Sparse Autoencoder

⚠️ Warning: These docs are in the process of being updated - the latest significant revision was September 2024. Neuronpedia has expanded beyond SAE-specific research to include probes, "concepts", transcoders, and more. Additionally, Neuronpedia has many more functionalities than documented here.

Sparse Autoencoder Basics

Sparse Autoencoders (SAEs) are a way to extract interpretable features from models. Here is an explainer on SAEs.

Every Sparse Autoencoder has a unique identifier in the format of MODEL@LAYER-DESCRIPTION-AUTHOR.

Example

The following is the GPT2-SMALL@9-RES-JB SAE, which is short for GPT2-Small, Layer 9, Residual Stream, by Joseph Bloom. This SAE is located at https://neuronpedia.org/gpt2-small/9-res-jb.

Screenshot of https://neuronpedia.org/gpt2-small/9-res-jb showing a UMAP and dots representing features.

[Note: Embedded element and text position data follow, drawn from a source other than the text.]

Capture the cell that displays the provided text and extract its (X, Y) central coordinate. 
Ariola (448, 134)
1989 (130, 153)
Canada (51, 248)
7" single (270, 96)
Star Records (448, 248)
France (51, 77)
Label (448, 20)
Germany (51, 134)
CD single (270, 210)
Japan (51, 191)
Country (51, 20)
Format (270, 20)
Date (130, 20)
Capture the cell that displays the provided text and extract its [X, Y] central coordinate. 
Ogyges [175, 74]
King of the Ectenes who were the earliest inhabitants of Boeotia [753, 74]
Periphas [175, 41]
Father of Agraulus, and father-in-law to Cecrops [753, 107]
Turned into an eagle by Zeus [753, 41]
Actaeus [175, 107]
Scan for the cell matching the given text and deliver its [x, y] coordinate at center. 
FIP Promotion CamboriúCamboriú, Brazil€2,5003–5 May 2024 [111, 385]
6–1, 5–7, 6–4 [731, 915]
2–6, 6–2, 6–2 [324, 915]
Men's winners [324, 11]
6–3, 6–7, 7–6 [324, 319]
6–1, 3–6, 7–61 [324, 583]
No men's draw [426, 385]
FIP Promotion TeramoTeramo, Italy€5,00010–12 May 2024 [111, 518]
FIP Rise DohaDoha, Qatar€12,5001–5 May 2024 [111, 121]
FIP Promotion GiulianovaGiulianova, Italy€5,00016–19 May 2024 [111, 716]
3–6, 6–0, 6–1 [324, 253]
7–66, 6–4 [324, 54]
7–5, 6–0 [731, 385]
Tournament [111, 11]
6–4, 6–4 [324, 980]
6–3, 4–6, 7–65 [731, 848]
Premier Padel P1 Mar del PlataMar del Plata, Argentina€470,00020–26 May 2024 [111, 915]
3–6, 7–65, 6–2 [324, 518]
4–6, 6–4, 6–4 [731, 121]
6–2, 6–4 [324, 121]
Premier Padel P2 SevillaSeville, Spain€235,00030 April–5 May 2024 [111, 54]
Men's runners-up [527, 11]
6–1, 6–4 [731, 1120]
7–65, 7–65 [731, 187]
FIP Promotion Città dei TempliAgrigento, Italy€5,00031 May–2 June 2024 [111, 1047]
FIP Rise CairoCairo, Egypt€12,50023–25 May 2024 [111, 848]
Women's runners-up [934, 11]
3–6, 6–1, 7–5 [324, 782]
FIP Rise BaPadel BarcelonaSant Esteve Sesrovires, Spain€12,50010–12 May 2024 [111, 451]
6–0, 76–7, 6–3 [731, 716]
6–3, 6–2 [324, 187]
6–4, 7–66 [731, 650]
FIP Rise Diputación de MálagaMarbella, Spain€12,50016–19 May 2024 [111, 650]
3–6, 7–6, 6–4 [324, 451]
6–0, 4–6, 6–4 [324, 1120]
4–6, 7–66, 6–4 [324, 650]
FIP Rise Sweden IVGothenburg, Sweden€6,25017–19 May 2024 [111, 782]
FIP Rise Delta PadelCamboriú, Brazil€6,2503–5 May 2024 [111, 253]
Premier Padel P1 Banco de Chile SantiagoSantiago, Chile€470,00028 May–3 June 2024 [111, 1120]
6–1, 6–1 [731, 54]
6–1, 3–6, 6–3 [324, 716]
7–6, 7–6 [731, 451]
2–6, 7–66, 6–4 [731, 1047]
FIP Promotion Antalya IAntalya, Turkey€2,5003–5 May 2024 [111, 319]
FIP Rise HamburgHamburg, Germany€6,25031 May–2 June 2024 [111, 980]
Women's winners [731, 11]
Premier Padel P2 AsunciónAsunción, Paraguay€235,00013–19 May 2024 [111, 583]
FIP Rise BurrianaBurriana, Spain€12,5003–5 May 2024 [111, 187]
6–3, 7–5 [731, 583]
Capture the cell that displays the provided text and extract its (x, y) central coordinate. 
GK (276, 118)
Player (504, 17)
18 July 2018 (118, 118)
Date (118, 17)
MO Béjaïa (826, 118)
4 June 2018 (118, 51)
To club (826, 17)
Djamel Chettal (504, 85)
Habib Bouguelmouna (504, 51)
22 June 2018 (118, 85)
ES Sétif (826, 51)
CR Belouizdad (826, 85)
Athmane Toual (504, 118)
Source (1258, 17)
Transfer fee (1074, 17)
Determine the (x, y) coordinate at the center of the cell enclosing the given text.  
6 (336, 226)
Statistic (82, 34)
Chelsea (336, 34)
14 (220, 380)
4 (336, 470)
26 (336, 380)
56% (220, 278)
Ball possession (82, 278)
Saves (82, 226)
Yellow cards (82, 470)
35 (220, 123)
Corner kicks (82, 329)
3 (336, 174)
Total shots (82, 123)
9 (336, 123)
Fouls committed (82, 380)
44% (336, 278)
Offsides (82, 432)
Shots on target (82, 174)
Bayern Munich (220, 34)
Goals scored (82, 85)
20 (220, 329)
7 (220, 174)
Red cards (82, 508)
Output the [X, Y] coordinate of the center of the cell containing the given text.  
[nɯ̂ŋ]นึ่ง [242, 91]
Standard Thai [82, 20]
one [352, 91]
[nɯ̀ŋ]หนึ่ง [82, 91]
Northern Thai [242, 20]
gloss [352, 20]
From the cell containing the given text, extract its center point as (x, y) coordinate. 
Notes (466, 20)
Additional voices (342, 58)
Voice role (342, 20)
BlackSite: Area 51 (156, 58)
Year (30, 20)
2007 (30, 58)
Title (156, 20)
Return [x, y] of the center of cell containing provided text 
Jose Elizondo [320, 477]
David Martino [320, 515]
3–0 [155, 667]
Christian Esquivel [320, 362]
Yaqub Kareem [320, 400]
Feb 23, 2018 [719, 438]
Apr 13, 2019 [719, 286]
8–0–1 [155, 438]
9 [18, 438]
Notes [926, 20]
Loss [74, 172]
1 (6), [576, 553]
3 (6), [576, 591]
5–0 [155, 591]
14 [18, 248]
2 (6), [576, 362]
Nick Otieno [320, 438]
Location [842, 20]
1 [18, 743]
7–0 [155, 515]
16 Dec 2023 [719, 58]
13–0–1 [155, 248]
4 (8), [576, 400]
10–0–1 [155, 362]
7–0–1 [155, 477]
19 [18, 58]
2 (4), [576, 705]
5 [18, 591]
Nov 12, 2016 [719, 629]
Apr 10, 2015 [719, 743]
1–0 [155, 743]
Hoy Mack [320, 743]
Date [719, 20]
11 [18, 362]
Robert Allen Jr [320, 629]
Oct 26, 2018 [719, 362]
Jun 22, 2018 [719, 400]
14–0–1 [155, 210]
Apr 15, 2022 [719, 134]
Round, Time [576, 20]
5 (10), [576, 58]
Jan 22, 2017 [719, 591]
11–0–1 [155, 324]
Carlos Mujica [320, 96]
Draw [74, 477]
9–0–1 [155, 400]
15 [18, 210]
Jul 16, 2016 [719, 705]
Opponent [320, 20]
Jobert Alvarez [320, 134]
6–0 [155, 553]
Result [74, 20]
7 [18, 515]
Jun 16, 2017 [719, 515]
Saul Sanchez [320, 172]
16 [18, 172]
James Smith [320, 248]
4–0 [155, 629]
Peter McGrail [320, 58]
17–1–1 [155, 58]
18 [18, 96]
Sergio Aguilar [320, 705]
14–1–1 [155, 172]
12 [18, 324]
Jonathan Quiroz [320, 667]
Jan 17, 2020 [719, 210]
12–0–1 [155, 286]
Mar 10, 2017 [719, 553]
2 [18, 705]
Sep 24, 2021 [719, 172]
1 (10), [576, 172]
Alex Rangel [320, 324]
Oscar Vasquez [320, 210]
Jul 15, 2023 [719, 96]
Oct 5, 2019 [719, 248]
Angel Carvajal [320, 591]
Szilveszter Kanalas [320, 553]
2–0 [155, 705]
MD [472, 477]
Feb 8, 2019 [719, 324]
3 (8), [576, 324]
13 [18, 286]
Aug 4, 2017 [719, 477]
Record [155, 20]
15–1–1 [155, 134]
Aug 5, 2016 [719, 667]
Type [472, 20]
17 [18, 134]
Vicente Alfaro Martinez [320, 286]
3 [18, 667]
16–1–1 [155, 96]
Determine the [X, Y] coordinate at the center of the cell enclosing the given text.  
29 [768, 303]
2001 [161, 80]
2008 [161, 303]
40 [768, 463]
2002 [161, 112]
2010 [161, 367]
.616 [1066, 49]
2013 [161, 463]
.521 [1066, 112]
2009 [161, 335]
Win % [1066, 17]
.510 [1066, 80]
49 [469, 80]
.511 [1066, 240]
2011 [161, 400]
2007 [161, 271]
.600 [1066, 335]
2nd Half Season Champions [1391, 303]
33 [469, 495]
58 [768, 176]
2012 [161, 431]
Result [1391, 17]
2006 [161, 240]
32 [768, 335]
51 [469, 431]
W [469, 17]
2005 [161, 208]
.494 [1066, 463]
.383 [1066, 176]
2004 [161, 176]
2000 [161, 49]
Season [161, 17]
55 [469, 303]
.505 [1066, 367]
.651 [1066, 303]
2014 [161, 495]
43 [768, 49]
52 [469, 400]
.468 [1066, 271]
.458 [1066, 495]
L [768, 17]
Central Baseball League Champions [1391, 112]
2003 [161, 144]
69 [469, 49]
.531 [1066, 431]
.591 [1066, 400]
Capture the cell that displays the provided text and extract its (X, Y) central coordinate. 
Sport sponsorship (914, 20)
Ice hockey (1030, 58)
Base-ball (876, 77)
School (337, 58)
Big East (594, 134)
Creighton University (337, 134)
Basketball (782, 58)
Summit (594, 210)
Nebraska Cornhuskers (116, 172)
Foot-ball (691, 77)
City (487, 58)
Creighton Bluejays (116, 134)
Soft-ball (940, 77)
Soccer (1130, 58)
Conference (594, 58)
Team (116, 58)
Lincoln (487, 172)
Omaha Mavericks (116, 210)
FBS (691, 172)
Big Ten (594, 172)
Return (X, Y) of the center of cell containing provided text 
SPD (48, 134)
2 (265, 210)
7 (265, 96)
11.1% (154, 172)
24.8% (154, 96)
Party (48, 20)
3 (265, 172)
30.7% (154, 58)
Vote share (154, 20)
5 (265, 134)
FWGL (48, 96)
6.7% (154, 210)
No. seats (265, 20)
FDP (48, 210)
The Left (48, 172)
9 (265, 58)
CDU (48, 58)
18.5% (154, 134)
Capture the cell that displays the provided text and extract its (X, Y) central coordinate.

Key Terms: SAE Set & SAE Release

Since each SAE (currently) only corresponds to one layer, and because researchers usually release more than one SAE at a time, we have two levels of groupings for organizing SAEs.

SAE Set: One or more SAEs that analyze the same hook and use the same method, across different layers.
- Example: RES-JB is an SAE Set that has 12 SAEs based on the residual stream of the 12 layers of GPT2-Small.
SAE Release: One or more SAE Sets. This allows grouping of multiple hooks and methods. An SAE Release usually corresponds with the release of a research paper and contains all the SAEs trained/analyzed in it.
- Example: P70D-SM is an SAE Release that contains three SAE Sets: Attention Out (ATT-SM), MLP Post (MLP-SM), and Residuals (RES-SM).

Diagram that shows SAE Release as the largest rectangle, with two SAE Sets in that rectangle, and 3 SAEs in each of the 2 SAE Sets.